* _Written problem_
State how many lines of the data contain the word "Expand", matching case exactly. Give only the number.

** START **

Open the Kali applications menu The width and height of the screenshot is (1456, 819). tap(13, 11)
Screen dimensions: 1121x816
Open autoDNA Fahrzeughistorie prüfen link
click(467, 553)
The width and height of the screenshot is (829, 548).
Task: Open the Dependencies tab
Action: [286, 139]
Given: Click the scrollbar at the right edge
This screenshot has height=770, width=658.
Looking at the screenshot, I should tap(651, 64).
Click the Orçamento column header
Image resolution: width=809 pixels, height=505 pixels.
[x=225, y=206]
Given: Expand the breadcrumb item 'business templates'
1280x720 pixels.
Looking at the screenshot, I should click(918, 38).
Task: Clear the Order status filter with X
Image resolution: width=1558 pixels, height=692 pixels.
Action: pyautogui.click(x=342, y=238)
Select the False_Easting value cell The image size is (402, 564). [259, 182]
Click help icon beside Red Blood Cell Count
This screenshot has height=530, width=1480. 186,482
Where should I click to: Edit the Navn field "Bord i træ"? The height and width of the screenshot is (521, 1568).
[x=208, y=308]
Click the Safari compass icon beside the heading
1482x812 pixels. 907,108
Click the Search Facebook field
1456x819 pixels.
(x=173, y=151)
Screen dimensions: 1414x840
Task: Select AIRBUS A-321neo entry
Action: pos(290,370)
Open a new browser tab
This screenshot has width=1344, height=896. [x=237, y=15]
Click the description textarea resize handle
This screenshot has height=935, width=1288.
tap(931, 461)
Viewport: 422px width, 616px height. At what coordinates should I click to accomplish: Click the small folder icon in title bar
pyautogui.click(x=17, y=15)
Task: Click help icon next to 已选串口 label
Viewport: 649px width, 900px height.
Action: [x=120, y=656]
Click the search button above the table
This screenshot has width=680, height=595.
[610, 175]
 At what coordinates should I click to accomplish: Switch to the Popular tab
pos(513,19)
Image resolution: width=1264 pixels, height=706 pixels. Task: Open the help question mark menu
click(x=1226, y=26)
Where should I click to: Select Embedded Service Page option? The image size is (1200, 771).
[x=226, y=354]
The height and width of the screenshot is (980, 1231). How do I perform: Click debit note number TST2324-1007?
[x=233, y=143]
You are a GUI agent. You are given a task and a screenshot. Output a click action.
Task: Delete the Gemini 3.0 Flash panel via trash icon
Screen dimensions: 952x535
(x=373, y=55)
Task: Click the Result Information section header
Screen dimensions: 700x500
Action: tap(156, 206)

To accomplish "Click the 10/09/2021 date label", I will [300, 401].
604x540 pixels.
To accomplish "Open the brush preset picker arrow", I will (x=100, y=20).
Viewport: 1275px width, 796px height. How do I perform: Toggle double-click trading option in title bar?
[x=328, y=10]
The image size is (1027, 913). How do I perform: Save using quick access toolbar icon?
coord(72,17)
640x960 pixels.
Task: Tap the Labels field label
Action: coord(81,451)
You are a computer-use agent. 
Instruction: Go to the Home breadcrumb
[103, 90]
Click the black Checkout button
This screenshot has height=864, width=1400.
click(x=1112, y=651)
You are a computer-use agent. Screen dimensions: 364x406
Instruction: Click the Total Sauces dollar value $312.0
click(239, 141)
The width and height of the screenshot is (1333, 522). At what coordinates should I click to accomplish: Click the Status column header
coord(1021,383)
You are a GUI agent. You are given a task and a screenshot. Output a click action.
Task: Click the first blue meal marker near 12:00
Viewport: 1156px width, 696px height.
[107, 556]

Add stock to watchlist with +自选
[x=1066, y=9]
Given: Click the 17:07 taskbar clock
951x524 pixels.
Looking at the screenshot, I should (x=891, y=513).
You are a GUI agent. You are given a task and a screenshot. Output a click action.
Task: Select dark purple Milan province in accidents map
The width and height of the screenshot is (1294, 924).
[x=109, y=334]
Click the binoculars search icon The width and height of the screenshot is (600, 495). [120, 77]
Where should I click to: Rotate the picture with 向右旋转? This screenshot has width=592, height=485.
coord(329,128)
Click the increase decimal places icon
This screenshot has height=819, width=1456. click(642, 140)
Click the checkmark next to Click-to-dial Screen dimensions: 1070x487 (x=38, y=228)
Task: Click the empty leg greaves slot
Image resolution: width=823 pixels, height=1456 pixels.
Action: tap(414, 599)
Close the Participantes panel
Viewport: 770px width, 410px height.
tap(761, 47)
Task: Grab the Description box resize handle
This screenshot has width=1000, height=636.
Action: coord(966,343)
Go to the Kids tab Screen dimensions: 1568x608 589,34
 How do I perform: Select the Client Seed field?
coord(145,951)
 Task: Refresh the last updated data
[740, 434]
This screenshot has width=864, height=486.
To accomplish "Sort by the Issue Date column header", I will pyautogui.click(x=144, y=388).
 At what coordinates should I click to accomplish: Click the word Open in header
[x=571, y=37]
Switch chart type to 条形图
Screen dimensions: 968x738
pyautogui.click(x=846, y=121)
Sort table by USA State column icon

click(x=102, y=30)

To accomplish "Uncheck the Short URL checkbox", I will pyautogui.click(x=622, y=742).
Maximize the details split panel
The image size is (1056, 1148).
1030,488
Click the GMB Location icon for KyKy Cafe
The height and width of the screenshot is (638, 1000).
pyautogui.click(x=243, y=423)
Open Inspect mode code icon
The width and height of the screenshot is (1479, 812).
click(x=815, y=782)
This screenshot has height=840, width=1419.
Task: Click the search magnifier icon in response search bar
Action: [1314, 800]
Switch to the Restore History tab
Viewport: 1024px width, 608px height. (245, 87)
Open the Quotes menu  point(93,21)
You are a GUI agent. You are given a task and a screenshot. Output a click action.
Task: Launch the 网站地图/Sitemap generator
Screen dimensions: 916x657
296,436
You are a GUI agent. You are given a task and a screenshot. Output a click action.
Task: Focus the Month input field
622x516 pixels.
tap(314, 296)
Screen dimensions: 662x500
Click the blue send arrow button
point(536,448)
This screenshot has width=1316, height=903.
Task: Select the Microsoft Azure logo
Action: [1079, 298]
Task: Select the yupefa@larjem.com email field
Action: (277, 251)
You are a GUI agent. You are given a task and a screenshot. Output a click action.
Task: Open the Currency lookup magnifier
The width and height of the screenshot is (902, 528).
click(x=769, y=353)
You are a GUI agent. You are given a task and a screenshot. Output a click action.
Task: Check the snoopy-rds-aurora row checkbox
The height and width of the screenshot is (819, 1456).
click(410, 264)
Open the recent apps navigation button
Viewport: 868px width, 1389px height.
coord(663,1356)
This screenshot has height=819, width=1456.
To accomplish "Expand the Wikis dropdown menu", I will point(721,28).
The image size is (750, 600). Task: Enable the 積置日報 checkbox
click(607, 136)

** END **

* _Correct answer_
2